Esa mañana desteñida, él salió a cazar rayos.
Vio asomarse ese temblor de barriga que no estaba en su barriga, sino en la del mundo. El aire pesado se metió por la ventana que la madre había abierta al salir; el aire gritaba «¡Centellas!»
Esa mañana de viento inexpresivo, él salió a cazar rayos.
Él estaba entre sus juguetes, que ya lo aburrían, como la casa sola. El silbido cruzó el cielo y el temblor volvió a ocupar el planeta. Llegó hasta él.
«Miedo» no era el nombre del malestar que lo aquejaba. Tampoco «Pánico» era su apellido ni mucho menos «Pavor» el sobrenombre que le habían puesto sus compañeros de segundo grado. No era miedo lo que estaba por llover, aunque el miedo es líquido y así se esparce. Lo que él sentía era sólido y pesado. El hambre de mundo es sólido y pesado.
Y esa mañana de él y las sierras, salió a cazar rayos.

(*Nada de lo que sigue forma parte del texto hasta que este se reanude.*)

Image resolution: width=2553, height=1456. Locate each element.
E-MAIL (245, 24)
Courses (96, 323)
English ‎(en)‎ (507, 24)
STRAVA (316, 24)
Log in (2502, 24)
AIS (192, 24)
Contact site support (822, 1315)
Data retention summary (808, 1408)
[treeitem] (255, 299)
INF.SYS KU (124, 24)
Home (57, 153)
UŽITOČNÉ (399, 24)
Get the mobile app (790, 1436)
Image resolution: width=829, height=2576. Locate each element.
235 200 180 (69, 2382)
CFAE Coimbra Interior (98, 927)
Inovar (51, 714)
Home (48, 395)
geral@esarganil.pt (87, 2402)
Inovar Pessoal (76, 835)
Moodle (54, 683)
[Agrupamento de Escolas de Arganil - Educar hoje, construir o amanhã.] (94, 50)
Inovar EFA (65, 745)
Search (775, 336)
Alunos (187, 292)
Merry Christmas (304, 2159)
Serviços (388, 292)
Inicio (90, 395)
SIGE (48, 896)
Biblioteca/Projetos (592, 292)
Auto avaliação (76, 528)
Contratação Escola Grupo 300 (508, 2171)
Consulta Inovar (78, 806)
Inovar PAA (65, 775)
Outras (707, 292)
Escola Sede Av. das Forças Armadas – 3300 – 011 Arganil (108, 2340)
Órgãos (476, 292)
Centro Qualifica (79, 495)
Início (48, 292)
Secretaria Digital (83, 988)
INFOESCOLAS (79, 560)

Siguiendo aquel relato de su abuelo salió con una canasta de mimbre, porque no tenía red para mariposas.
¿Pero qué probaría con un rayo metido dentro de una canasta? La curiosidad tenía esos extraños momentitos de lucidez que se van en un destello. La madre le había dicho que se quedara jugando mientras ella bajaba al pueblo a hacer las compras, que no saliera.
Él quería el rayo, no su ruido ni sus estertores; porque así le estaría quitando algo al planeta para guardarlo en esa casa donde siempre estaba y podría esperar a que el universo fuera a pedírselo de vuelta
Y allí, llegando a la orilla del peñasco, olió la centella que partía el mundo.